▶ [Set task 1]
Pick out every row below that contains the word "Image" and copy each one. Case counts.

▶ [Document excerpt]
▼

# Dubai roach Q's



## mark97r1 (Feb 9, 2007)

Hey guys.
Just wondering how much ventilation to give the roaches and if many people gave them water? Like a sponge in the tub or something.

Thanks for any help
mark


----------



## imitebmike (Jun 22, 2008)

i just open the lid once a day...although the lid is by no meats air-tight

and i dont give them any water at all, weekly i chuck in veg tho


----------



## matt020593 (Oct 10, 2006)

They will probably get the majority of their moisture from fruit/vegitables. I have something like a bottle cap with cotton wool in and i fill that with water. A sponge would work too.


----------



## barbiegodman (Sep 22, 2008)

i dont use a lid on my tub its just covered with a mesh type material to stop the males escaping, mine have a constant supply of dried food are given fruit and veg and they also have a constant supply of water gel.


----------



## rachy (Nov 18, 2006)

I found when i used no lid i couldnt get the humidity right and lost a fair few when they shed and died in the process.
Mine are in a fish tank now with a couple of holes in the lid , they get fruit and veg plus cat biscuits which i soak in a bit of water to make them moist


----------



## wildlifewarrior (Jun 26, 2008)

mark97r1 said:


> Hey guys.
> Just wondering how much ventilation to give the roaches and if many people gave them water? Like a sponge in the tub or something.
> 
> Thanks for any help
> mark


I have about 20 holes in the lid,.,,,make sure you do have mesh...i dont care what others say about they wont climb...rubbish...i followed that years ago and on the third day i had 7 in my room:bash:


----------



## Pleco07 (Aug 15, 2007)

I house mine in 2 33ltr rubs, I have a single line of small holes around the side (at the top of rub) and a single line that runs all the way round the lid.

▲

▶ [Set task 2]
Continue the forum thread on ventilation and water for Dubai roaches from the point where it ends.

▶ [Word and element pointing entries]
▼

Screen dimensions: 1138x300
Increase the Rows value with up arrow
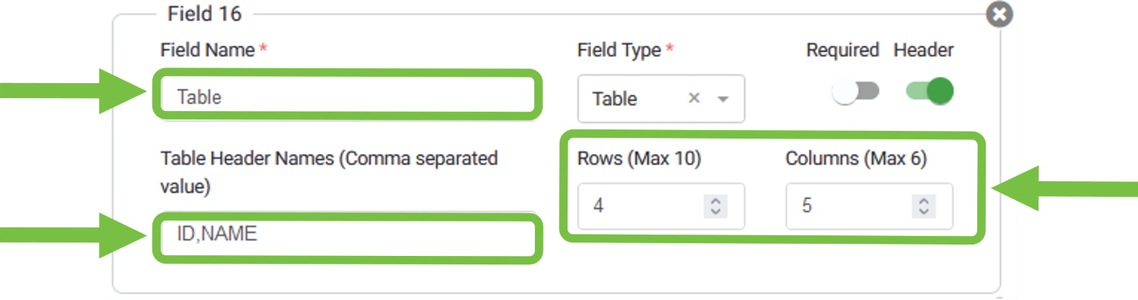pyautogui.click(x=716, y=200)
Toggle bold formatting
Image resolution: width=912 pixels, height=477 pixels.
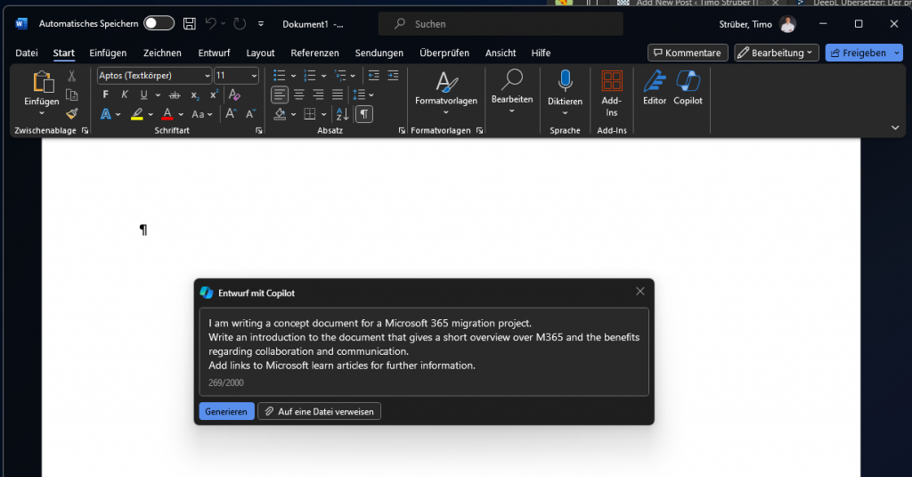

▲

▶ [Task result 1]
Image resolution: width=912 pixels, height=477 pixels.

▶ [Task result 2]
I agree with wildlifewarrior, make sure you have mesh because they can get out, I used to have some in a 2ft tall fish tank and they managed to get out


----------



## mark97r1 (Feb 9, 2007)

LOL.. i have seen them climb the silicon corners in fish tanks, but not witnessed anything in the tubs.
I have them in a large tub with a lid, but it has a hole/handle in the top about 4" x 2" right in the middle. They wouldnt be able to get out as they would have to walk upside down across the lid, but wasnt sure if i should block/close it in for the humidity. I could mess it to be safe i spose.

Mark


----------



## Alex (Jun 14, 2009)

wildlifewarrior said:


> I have about 20 holes in the lid,.,,,make sure you do have mesh...i dont care what others say about they wont climb...rubbish...i followed that years ago and on the third day i had 7 in my room:bash:


 
Also the males can jump high, using their wings


----------



## misskatie (Dec 20, 2008)

*Alternative to eggboxes?*

Just moved my colony from a 30ltr box to a 130ltr and was wondering if there is an alternative to egg boxes for a bigger scale? Also, few of the egg boxes for wet and slightly mouldy. Any ideas?
Thanks x


----------



## Pleco07 (Aug 15, 2007)

misskatie said:


> Just moved my colony from a 30ltr box to a 130ltr and was wondering if there is an alternative to egg boxes for a bigger scale? Also, few of the egg boxes for wet and slightly mouldy. Any ideas?
> Thanks x


I used to use the packaging for tv's and such like. Both the polysyrene stuff and the cardboard stuff.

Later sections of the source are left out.